Pour sortir de ce cercle où les causes et les effets de l’impunité s’entretiennent et s’amplifient, peut-être faudra-t-il que la justice pénale nationale et internationale prenne en compte, au-delà de la sanction pénale, la conscience du condamné sur l’ampleur du crime qu’il a commis et ses garanties à ne plus récidiver. Ceci entre évidemment dans une perspective plus large de réparation en faveur des victimes d’atrocités qui défient l’imagination et heurtent profondément la conscience humaine.

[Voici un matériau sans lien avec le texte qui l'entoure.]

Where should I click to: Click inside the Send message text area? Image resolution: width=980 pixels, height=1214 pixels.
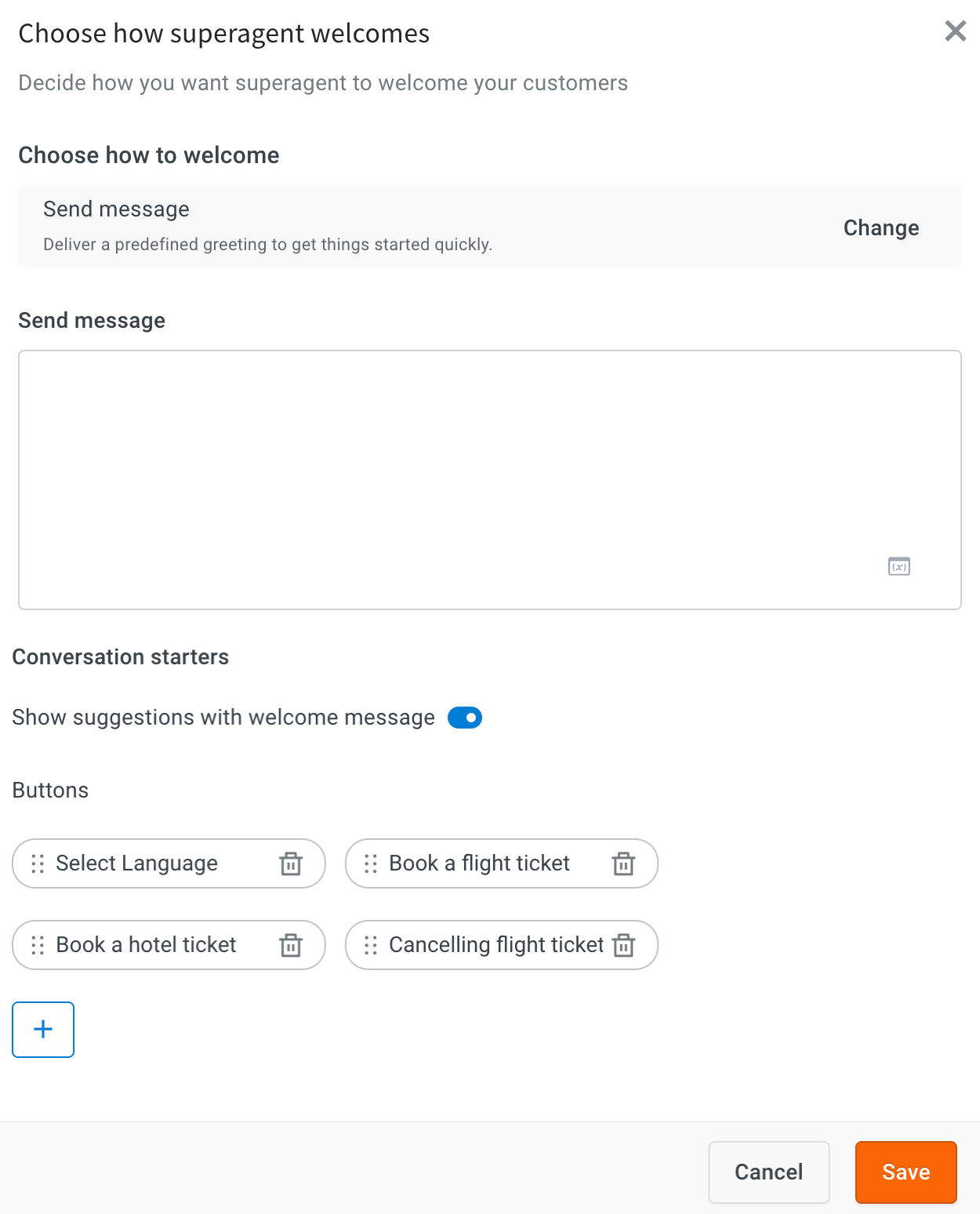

Pour atteindre cette perspective, il faudrait certainement l’implication de tous les acteurs nationaux et internationaux qui luttent pour une bonne administration de la justice pénale. C’est ici où les propos de Koffi Annan trouvent leur sens : « ceci est une cause… une cause de l’humanité ».

  1. Nous tenons à remercier Janvier Koko et Julien Moriceau pour les discussions éclairantes eues lors de la rédaction de cet article.

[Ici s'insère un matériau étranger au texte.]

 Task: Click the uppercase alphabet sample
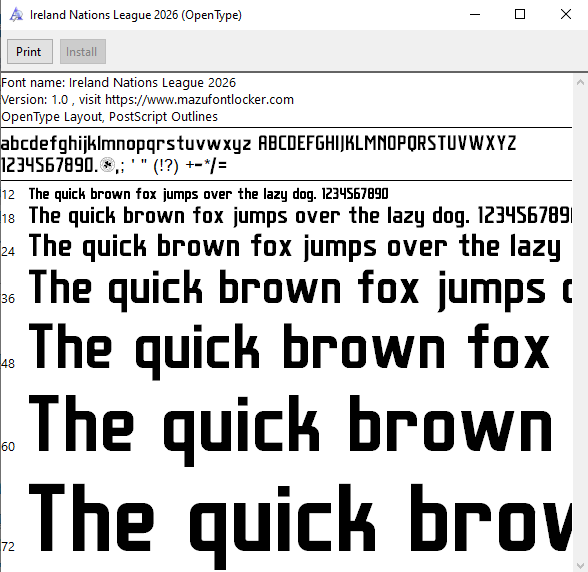387,143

  2. Nations unies, Conseil de sécurité, Rapport final du Groupe d’experts sur la République démocratique du Congo, S/2025/446, 3 juillet 2025, p. 35, §.133.

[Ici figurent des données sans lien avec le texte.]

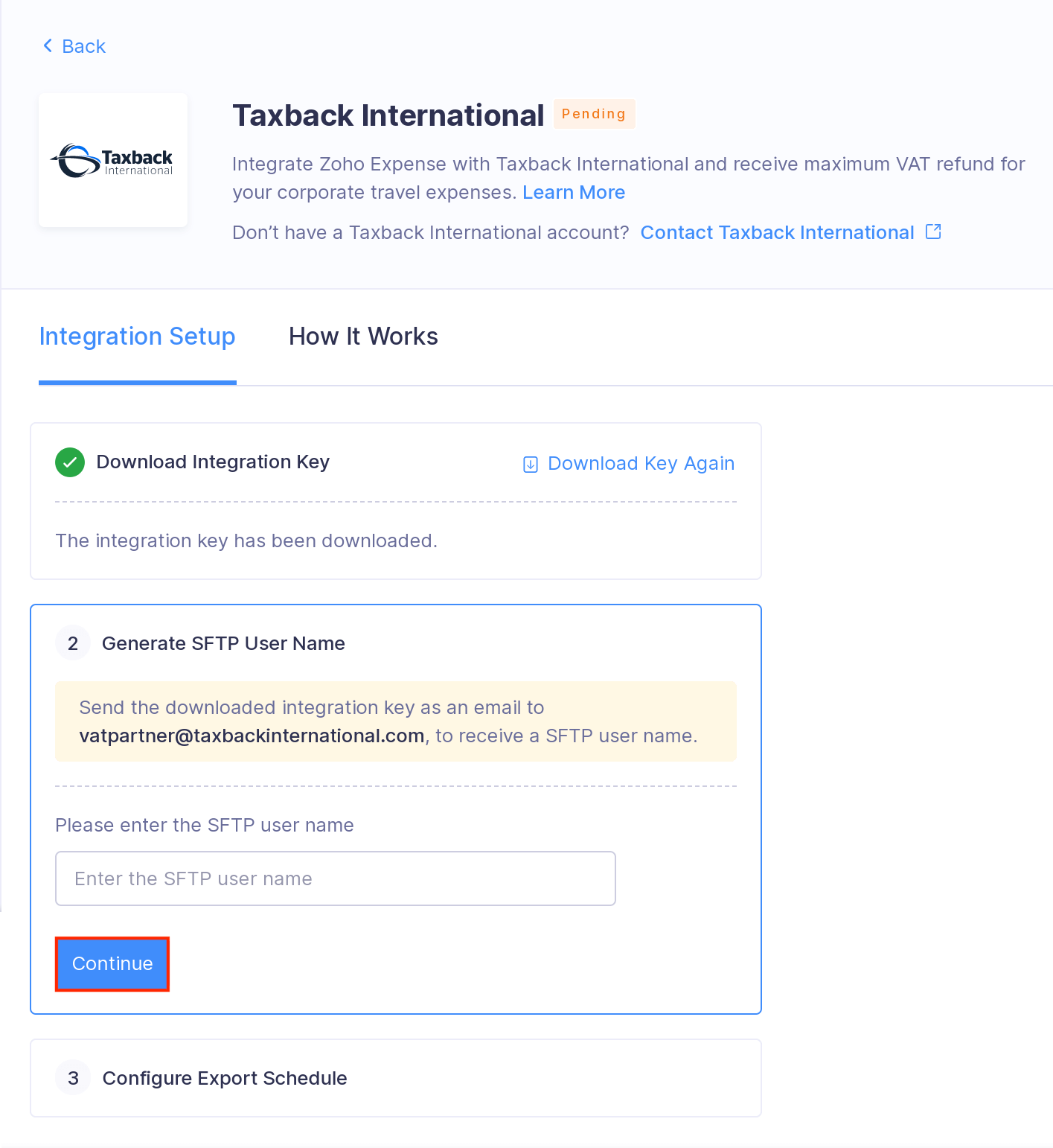Switch to the Integration Setup tab
Viewport: 1053px width, 1148px height.
[137, 337]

  3. https://www.radiookapi.net/2023/09/16/actualite/politique/legislatives-2023-invalidation-des-candidatures-de-deux-anciens

  4. Nations unies, Conseil de sécurité, Rapport final du Groupe d’experts sur la République démocratique du Congo, S/2025/446, 3 juillet 2025, p. 35, §§.130-133.

  5. https://maps.peacebuildingdata.org/maps/drc-polls2/#/?series=Latest&indicator=12_4_7

  6. Janvier Koko, Julien Moriceau, et al, Rendre justice sans tribunal ? Expériences de justice communautaire en Ituri, ASF, 2023, p.9.

  7. G. Ngalamulume Tshiebue, « Le phénomène « Kamwina Nsapu » et la défiance envers l’État au centre de la RDC », in Conjonctures de l’Afrique centrale, 2021 : 421)

  8. Idem.

  9. « Le pouvoir coutumier pèse de tout son poids sur la gestion des terres, particulièrement en milieu rural et périurbain. Ces chefs exercent un contrôle sur les terres communautaires considérées comme une propriété du clan ou des lignages. Ils en assurent la distribution et y ont un droit de regard reconnu par tous, autorités ‘modernes’ comprises. Cette coexistence de ce qui est légal et légitime augure d’un pluralisme juridique à la base de plusieurs conflits que l’on rencontre au pays et dans la région, brisant le lien social entre communautés. » (G. Ngalamulume Tshiebue, op. cit., p. 426).